Case ID: nys_84/html/0581-01.html
Source: Caselaw Access Project
Author: {"author": "BISCHOFF, J.", "license": "Public Domain", "url": "https://static.case.law/"}
Date Created: 2024-08-24T03:29:51.129683

PECARARO v. PECARARO.
    (Supreme Court, Appellate Term.
    November 6, 1903.)
    1. Infant—Contract of Employment—Affirmance—Prior Indebtedness— Provision for Payment.
    An infant affirming and suing on a contract of employment which provides that part of his wages shall be retained and applied on his prior indebtedness to his employer cannot recover such portion of his wages, whether the indebtedness was for necessaries or not.
    Appeal from Municipal Court, Borough of Manhattan, Third District.
    Action by Leone Pecararo against Peter Pecararo. Judgment for defendant, and plaintiff appeals. Affirmed.
    Argued before FREEDMAN, P. J., and BISCHOFF and BLANCHARD, JJ.
    Joseph C. Kadane, for appellant.
    George W. Simpson, for respondent.
   BISCHOFF, J.

The plaintiff, an infant, sues his employer for moneys due on the contract of employment, and his action is based upon his affirmance of that contract. As proven by acceptable evidence, the agreement provided for no greater payments than the plaintiff has received, the balance of the alleged agreed wages being held by the defendant as repayment of the infant’s prior indebtedness to him.

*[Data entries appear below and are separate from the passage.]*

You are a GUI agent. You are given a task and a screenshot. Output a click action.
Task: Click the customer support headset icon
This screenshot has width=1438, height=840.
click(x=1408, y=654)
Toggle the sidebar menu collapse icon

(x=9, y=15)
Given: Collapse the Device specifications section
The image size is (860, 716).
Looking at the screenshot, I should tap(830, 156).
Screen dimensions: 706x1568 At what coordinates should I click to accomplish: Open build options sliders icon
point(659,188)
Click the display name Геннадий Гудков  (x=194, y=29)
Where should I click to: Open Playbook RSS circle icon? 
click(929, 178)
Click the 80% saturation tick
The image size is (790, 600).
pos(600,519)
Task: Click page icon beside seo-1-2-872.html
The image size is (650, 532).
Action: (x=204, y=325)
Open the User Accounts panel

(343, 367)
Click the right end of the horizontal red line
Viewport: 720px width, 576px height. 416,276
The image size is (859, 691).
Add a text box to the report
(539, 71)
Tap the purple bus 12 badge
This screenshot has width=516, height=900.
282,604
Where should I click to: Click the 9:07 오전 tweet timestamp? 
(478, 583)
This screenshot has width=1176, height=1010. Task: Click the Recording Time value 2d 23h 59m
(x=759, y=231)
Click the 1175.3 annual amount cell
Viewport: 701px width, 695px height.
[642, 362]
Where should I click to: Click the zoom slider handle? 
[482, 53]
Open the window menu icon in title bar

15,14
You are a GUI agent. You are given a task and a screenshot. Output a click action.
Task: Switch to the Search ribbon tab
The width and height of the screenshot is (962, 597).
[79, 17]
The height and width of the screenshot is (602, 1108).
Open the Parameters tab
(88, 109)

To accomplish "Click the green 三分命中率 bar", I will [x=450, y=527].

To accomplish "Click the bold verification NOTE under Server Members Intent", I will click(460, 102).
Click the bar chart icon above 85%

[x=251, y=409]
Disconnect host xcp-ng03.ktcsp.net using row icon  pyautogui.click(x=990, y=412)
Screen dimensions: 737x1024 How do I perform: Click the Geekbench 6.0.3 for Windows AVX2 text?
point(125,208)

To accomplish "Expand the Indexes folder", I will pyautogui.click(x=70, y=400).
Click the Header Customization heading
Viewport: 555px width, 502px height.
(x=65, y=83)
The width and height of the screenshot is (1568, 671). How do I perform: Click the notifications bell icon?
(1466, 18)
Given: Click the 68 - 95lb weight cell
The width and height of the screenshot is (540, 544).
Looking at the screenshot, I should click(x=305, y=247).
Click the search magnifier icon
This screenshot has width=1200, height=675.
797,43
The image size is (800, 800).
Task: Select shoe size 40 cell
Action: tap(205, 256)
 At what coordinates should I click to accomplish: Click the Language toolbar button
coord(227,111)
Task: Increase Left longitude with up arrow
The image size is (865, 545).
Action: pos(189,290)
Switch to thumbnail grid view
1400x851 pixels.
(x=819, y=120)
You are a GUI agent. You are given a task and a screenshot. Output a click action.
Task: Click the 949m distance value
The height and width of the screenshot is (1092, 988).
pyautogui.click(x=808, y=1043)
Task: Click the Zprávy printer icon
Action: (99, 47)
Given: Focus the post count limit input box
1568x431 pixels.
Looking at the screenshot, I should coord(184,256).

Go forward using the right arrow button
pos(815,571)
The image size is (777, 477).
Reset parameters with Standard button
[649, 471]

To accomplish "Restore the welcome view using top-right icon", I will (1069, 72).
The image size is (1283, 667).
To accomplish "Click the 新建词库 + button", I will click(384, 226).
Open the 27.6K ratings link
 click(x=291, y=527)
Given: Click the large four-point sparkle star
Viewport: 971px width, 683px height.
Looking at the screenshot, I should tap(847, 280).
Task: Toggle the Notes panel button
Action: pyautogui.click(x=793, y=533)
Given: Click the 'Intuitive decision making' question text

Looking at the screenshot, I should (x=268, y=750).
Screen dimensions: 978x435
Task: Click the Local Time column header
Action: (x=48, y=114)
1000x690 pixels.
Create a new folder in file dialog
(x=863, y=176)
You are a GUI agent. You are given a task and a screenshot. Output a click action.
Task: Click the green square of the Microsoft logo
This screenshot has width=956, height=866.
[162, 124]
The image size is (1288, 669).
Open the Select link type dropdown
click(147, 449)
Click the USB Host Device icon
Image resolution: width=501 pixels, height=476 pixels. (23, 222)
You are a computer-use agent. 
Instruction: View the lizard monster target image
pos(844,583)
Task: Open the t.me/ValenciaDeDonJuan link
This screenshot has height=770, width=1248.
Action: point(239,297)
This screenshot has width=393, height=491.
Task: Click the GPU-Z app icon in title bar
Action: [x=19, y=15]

How this indebtedness arose, whether for necessaries or not, is immaterial to the validity of this judgment; for the indebtedness was recognized by the infant, and that recognition is one of the terms of the contract upon which he sues. As to the moneys thus applied upon the indebtedness, the contract has been executed, and the infant, under his agreement that the moneys should be so applied, has received payments for his services at the contract rate.

If his services were worth more, and if the contract may be dis-affirmed, the disaffirmance must go to the whole contract; but the record discloses no proof of the value of the. services, apart from the agreement, and the complaint proceeds upon the agreement alone. That agreement, as established, cannot be invoked to give the plaintiff any new rights for active assertion, in disregard of its terms. Rice v. Butler, 160 N. Y. 578, 55 N. E. 275, 47 L. R. A. 303, 73 Am. St. Rep. 703. ■ ‘

Judgment affirmed, with costs.. All concur.